▶ **EXERCISE DETAILS**: Please copy the entries from the start through the line that contains "This screenshot has width=2120, height=1040.", renaming "sidebar" to "side panel" and leaving everything else unchanged.
++++
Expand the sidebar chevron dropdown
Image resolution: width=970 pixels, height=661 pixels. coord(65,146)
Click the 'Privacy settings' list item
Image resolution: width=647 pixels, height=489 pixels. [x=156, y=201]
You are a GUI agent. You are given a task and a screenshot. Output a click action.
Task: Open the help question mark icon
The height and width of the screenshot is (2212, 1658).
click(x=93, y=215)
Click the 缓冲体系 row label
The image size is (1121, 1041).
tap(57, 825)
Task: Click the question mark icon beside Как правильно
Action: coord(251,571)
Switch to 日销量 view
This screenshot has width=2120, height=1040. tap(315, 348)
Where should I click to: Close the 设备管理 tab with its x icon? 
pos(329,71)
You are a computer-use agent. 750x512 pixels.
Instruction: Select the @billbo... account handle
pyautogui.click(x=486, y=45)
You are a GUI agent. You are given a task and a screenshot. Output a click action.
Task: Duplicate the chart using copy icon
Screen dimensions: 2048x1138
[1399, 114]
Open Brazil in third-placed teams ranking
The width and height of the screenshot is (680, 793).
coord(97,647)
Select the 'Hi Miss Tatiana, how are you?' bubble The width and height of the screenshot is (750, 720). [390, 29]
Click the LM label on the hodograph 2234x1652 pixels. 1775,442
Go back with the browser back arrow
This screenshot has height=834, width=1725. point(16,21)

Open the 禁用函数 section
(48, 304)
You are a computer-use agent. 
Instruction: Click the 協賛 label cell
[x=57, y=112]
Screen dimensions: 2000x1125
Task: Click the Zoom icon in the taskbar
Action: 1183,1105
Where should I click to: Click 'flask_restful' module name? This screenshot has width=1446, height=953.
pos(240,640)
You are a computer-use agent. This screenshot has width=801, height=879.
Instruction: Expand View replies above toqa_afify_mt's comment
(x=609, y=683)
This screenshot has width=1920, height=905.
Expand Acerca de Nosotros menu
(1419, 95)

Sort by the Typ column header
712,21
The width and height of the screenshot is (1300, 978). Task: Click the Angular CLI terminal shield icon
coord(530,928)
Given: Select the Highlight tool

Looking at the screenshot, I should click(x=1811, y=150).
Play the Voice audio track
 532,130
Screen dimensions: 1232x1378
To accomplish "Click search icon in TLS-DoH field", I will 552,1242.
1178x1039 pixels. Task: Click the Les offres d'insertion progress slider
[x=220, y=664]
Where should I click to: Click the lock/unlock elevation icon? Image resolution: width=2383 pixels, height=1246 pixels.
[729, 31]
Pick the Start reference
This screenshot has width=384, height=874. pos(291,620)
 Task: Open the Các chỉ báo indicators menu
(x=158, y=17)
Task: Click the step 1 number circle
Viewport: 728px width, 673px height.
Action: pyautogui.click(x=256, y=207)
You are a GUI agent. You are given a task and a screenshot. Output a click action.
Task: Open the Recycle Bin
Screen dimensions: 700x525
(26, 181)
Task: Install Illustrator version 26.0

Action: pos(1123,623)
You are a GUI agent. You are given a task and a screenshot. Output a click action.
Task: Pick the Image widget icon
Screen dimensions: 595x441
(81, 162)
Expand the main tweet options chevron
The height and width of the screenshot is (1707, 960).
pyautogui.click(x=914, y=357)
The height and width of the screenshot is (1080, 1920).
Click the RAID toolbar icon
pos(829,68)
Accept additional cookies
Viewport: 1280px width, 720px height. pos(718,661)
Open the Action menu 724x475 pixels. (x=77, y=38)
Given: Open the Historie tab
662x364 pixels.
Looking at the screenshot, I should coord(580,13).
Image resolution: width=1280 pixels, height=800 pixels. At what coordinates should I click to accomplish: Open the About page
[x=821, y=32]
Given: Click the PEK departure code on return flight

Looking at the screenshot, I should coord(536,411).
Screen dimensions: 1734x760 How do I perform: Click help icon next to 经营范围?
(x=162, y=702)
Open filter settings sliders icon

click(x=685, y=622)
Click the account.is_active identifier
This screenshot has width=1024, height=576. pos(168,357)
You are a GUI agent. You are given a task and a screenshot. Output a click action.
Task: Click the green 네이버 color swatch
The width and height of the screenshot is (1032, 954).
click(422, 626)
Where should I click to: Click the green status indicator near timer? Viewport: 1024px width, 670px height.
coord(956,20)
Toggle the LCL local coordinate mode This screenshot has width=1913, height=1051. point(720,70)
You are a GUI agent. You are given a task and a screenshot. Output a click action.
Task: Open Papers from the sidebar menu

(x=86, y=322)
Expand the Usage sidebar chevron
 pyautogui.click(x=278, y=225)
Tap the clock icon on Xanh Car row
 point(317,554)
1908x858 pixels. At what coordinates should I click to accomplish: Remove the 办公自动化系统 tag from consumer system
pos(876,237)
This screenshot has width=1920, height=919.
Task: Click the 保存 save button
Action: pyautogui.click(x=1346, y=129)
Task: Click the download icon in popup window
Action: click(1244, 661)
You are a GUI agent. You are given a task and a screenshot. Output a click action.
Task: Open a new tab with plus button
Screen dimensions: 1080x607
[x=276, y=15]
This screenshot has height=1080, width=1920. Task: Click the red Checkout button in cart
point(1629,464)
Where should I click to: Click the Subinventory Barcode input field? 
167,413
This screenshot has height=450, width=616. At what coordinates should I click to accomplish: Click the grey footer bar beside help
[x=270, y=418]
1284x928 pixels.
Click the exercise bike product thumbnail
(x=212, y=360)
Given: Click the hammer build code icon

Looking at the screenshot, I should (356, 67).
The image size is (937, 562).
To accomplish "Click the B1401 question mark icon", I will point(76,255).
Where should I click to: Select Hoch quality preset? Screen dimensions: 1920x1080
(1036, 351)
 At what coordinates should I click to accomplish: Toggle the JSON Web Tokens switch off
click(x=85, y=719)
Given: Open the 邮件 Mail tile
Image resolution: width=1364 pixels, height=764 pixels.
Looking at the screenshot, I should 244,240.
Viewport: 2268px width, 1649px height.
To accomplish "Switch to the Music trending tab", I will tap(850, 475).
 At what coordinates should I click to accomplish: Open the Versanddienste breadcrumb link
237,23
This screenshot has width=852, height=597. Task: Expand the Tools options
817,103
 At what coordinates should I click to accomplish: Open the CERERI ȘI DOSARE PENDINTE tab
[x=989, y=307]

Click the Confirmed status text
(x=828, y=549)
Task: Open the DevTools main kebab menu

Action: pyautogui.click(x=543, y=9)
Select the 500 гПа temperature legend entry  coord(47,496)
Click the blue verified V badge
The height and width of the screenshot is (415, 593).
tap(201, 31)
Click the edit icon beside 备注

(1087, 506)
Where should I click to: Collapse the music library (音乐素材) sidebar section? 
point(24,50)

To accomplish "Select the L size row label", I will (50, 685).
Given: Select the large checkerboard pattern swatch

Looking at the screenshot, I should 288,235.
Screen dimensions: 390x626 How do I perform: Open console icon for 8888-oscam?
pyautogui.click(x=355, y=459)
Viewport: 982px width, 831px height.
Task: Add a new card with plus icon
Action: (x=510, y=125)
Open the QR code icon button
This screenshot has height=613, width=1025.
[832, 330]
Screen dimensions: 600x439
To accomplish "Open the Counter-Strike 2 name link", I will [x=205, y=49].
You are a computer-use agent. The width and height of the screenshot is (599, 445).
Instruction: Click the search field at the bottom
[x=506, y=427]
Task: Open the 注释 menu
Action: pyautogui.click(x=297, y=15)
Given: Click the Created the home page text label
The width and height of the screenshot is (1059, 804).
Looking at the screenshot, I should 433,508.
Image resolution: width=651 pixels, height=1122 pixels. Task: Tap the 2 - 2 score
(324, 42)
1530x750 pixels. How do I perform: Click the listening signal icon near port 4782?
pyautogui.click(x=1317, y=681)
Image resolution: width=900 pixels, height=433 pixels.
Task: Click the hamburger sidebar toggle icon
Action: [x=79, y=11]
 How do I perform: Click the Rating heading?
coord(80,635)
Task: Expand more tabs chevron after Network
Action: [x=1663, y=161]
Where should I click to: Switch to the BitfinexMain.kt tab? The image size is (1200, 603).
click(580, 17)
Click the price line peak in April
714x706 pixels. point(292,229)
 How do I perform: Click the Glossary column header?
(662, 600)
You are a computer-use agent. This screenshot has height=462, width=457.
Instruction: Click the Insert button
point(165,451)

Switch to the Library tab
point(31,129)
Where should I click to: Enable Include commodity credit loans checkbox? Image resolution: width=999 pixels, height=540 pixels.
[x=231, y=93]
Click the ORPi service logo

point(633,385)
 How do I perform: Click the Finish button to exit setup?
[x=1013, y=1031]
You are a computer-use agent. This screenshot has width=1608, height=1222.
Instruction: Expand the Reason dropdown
++++
▶ **THE SOLUTION**:
Expand the side panel chevron dropdown
Image resolution: width=970 pixels, height=661 pixels. coord(65,146)
Click the 'Privacy settings' list item
Image resolution: width=647 pixels, height=489 pixels. [x=156, y=201]
You are a GUI agent. You are given a task and a screenshot. Output a click action.
Task: Open the help question mark icon
The height and width of the screenshot is (2212, 1658).
click(x=93, y=215)
Click the 缓冲体系 row label
The image size is (1121, 1041).
tap(57, 825)
Task: Click the question mark icon beside Как правильно
Action: coord(251,571)
Switch to 日销量 view
This screenshot has width=2120, height=1040. tap(315, 348)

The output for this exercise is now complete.